本文:
これによってクライアント側の鍵を流用します。
$ ssh -T github
Hi ユーザー名! You've successfully authenticated, but GitHub does not provide shell access.
サーバーの秘密鍵などを削除する
あとはサーバー側の秘密鍵を削除します。
GitHubの古い公開鍵も必要ないので、こちらも削除します。
省略
アプリケーションをデプロイする
後はデプロイするだけです。
$ cap production deploy
ブラウザでEC2のIPを検索し、アプリケーションが表示されたら成功です。
(しかしエラーなしでここまで来るのは奇跡です。解決策は後述します。)
トラブルシューティング
自動デプロイする際、様々なエラーが発生します。
一例ですが、私が見舞ったトラブルの解決策を書き残します。
Permission denied (publickey).
主にSSH接続に失敗するとこのエラーが発生します。
解決策1:ssh-agentを確認する
ssh-agentに鍵が追加されていないから認証できないケースです。
$ ssh-add -l
The agent has no identities.
このような文章が出てきた場合、キーが追加されていません。
キーを追加しましょう。
$ ssh-add キーのパス
参考になりました↓
SSH で Permission Denied となる傾向と対策
解決策2:サーバーの容量を確認、削除する
容量がいっぱいになって起動がうまくいかなくなったケースです。
適宜、削除します。
$ cd /var/www/アプリ名/releases
$ ls
2020XXXXXXXXXX 2020XXXXXXXXXX 2020XXXXXXXXXX(...他)
$ rm -rf 2020XXXXXXXXXX (...他)
Your Ruby version is X.X.X, but your Gemfile specified X.X.X
クライアント側とサーバー側でのバージョンの不一致です。
解決策1:クライアント側とサーバー側のバージョンを合わせる
それぞれのRubyのバージョンを合わせます。
Cloud9の場合、Rubyのパッケージ管理にはrvmが使われているはずです。

課題:
EC2へのデプロイとトラブル対処についての本文を、最後の文の続きから書き進めてください。 これから示すエントリは、本文とは関係のない別の資料です。

提供データ:
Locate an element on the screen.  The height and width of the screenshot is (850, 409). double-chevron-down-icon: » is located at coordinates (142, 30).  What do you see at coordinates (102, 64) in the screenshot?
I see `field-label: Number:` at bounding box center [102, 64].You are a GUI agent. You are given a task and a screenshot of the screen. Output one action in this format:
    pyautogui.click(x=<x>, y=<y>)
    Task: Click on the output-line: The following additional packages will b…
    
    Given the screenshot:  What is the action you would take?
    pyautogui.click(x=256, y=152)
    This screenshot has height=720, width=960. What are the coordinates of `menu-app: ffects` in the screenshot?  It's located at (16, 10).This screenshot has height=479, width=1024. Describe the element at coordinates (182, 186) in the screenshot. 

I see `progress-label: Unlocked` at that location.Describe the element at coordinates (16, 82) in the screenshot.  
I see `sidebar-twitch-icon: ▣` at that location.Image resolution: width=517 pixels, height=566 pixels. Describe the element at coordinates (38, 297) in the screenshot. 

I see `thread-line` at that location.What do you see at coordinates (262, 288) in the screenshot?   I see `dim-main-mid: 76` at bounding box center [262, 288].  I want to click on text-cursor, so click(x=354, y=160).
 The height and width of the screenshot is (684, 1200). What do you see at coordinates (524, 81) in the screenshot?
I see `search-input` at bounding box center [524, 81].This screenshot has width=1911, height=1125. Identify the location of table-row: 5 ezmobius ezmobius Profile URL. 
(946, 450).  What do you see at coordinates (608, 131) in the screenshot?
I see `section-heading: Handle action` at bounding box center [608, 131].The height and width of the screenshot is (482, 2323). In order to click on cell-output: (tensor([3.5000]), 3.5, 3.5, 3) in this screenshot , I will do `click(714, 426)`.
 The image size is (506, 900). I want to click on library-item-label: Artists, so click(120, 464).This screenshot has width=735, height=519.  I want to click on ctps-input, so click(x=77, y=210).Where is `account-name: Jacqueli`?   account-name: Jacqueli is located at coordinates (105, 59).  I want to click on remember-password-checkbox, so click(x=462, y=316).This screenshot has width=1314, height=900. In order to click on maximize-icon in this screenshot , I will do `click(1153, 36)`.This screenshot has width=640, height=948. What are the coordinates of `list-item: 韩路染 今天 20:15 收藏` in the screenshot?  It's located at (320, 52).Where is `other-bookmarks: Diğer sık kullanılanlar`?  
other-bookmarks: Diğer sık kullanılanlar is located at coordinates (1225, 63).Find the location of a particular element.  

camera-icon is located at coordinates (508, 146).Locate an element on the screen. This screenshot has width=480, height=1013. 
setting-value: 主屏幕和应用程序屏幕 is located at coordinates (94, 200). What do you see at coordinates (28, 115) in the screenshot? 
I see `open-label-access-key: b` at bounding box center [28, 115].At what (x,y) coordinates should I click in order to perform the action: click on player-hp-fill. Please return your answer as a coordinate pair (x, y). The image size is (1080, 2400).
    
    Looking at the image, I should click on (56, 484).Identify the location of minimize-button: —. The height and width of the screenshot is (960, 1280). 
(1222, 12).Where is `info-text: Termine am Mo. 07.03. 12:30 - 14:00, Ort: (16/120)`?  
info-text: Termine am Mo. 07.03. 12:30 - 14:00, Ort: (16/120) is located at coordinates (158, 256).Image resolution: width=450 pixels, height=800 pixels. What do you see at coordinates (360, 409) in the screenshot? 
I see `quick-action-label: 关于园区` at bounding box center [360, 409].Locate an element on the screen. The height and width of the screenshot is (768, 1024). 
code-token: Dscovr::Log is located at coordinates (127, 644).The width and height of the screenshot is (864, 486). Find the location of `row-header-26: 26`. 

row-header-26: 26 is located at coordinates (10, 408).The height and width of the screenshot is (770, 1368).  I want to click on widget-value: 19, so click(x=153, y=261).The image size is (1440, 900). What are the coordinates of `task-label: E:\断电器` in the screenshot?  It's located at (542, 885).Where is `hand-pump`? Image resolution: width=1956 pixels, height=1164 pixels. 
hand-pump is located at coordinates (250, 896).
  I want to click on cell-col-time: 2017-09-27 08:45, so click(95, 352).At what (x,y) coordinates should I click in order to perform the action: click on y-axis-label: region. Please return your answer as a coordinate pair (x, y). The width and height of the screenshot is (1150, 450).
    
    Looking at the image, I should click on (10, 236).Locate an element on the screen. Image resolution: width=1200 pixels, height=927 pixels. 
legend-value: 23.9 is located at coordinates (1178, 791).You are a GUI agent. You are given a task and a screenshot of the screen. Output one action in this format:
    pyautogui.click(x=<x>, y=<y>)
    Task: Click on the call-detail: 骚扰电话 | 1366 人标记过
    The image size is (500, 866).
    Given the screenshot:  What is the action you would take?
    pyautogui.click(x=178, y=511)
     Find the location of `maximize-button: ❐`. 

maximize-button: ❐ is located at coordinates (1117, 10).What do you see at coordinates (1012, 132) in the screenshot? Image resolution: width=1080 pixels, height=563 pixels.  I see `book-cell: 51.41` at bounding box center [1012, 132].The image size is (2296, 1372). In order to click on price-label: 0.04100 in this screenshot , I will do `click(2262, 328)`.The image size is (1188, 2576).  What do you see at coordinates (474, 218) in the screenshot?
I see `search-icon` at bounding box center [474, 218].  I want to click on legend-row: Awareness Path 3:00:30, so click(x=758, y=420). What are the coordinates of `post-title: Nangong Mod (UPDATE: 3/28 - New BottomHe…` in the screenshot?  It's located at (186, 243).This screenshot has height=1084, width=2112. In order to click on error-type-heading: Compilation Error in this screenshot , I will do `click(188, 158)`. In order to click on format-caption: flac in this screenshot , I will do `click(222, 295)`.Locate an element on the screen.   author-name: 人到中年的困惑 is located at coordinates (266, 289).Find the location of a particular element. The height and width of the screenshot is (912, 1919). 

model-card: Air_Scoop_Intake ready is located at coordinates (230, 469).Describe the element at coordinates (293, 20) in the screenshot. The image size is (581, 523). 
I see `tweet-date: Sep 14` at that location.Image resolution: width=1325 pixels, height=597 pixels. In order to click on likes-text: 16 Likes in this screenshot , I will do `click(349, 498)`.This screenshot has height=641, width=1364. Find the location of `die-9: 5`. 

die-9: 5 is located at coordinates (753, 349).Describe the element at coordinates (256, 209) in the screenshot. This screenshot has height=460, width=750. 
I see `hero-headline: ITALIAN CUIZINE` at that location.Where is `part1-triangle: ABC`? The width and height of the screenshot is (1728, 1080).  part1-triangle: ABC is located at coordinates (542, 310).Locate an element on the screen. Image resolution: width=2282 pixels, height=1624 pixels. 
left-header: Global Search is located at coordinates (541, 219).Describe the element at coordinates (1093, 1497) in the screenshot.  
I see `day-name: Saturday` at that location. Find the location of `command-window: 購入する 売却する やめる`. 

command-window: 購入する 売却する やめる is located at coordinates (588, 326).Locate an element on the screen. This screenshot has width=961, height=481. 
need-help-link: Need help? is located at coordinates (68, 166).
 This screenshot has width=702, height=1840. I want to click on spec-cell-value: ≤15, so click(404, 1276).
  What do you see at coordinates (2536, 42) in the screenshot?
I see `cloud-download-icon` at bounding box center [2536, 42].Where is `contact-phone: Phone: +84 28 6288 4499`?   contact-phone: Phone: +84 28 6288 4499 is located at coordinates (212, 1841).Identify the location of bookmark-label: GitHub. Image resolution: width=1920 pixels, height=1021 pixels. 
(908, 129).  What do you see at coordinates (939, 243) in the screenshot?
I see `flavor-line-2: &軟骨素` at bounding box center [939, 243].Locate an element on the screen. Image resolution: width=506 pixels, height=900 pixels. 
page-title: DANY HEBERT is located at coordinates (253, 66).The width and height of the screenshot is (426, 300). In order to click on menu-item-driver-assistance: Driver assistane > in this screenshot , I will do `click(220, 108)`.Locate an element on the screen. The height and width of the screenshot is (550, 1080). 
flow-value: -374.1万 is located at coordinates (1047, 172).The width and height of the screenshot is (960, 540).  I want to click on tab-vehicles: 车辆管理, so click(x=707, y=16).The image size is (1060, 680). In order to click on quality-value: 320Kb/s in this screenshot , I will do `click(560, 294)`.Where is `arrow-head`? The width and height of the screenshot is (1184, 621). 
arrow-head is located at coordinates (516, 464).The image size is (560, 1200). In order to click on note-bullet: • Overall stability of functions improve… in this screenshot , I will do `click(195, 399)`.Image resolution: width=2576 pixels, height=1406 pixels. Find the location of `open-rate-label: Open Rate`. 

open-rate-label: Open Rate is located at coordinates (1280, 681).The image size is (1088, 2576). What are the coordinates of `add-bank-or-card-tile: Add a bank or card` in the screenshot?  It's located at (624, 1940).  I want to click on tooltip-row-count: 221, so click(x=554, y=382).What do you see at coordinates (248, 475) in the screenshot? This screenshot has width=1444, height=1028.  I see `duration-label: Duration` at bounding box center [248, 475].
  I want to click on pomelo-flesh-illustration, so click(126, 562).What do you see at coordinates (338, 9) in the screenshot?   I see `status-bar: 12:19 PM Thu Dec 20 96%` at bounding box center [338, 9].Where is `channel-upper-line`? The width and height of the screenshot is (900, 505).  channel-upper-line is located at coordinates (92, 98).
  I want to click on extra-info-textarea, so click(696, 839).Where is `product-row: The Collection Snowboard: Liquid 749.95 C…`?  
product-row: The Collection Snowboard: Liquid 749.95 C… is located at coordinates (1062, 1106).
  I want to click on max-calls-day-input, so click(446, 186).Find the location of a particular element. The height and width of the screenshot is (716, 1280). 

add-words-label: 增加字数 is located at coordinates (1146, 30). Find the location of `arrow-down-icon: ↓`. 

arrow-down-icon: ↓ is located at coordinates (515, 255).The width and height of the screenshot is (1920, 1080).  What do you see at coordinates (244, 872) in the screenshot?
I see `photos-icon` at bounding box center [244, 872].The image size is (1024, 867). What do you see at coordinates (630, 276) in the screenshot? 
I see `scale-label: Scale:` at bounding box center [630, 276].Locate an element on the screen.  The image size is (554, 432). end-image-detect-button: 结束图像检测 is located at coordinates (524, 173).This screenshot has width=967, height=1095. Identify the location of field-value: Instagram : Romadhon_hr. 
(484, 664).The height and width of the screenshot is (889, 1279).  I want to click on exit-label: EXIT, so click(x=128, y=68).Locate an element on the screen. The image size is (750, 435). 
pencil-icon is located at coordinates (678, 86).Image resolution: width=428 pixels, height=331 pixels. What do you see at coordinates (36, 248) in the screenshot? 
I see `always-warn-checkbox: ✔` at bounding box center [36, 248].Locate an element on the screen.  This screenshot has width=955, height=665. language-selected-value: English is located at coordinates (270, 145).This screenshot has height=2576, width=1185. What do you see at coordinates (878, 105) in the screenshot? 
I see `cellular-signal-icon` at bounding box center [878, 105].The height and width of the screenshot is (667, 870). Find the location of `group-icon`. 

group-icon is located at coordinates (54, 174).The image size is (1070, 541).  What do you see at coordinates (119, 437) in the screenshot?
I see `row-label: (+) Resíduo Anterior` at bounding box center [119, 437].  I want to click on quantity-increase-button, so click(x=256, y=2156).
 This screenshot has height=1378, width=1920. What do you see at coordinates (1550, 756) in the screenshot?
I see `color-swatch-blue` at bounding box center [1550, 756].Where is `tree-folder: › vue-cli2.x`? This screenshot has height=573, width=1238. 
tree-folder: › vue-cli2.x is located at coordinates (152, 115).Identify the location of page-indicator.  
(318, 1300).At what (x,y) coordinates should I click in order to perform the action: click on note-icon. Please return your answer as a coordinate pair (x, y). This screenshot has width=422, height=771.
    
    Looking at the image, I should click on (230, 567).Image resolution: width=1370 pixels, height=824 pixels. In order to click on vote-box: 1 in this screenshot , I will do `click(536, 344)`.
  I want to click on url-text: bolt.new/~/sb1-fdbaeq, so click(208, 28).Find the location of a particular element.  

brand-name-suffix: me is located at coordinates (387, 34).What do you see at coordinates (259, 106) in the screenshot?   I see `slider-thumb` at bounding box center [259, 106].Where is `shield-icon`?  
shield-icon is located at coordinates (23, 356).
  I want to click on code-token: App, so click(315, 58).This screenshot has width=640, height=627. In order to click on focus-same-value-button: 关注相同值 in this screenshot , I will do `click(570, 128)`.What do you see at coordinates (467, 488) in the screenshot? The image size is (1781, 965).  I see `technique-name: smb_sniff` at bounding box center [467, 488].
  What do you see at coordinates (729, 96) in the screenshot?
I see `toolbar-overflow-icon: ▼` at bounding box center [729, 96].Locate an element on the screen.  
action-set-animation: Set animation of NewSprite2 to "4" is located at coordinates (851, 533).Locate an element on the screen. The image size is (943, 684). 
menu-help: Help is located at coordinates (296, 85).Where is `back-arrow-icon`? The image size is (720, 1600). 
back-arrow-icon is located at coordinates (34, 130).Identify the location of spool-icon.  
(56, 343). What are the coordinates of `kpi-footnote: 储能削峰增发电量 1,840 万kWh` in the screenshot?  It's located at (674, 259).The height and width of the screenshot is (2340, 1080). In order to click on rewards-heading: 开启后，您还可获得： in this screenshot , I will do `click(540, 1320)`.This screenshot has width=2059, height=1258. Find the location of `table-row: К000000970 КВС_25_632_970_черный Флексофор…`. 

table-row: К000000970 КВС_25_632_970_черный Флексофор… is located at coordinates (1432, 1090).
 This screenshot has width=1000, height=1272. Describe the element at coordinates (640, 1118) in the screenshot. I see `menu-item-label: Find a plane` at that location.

解答:
$ ruby -v
$ rvm list
# バージョンを違っていた場合、インストールする
$ rvm install X.X.X
$ rvm use X.X.X
$ ruby -v
サーバー側は、rbenvを使っています。
$ rbenv versions
# バージョンを違っていた場合、インストールする
$ rbenv install X.X.X
$ rbenv global X.X.X
$ ruby -v
バージョンが切り替わっていない場合、一度再起動してみましょう。
解決策2:Gemfileやconfig/deploy.rbを確認する
ファイルでのバージョン指定が間違っている可能性があります。
確認してみましょう。
Gemfile、config/deploy.rbのバージョンを確認する
ActiveRecord::NoDatabaseError: Unknown database 'アプリ名_production'
データベースが作られていないために発生しています。
解決策1:AWS側の設定を整える
クライアント側からRDSに接続できない場合、AWS側の設定を疑います。
VPC
AWSにログイン → AWSマネジメントコンソール『VPC』
画面左のダッシュボード『VPC』 → 作成したVPCを選択 → 『アクション』 → 『DNSホスト名の編集』
DNSホスト名:有効化にチェック
『保存』
セキュリティグループ
画面左のダッシュボード『セキュリティグループ』 → 作成したセキュリティグループを選択 → 下部タブ『インバウンドのルール』 → 『ルールの編集』
タイプ:MySQL/Aurora
ソース:カスタム、0.0.0.0/0
『ルールの保存』
RDS
AWSマネジメントコンソール『RDS』
画面左のダッシュボード『データベース』 → 作成したデータベースを選択 → 『変更』
パブリックアクセシビリティ:はい
『次へ』
『DBインスタンスの変更』
参考になりました↓
AWS Aurora でDB作成時に「 Cannot create a publicly accessible DBInstance. The specified VPC does not support DNS resolution, DNS hostnames, or both. Update the VPC and then try again」とエラーになった際の対処法
[備忘録] RDSで外部サーバからアクセス許可する方法
解決策2:プロダクション用のデータベースを作る
デプロイ前に本番用のデータベースを作成します。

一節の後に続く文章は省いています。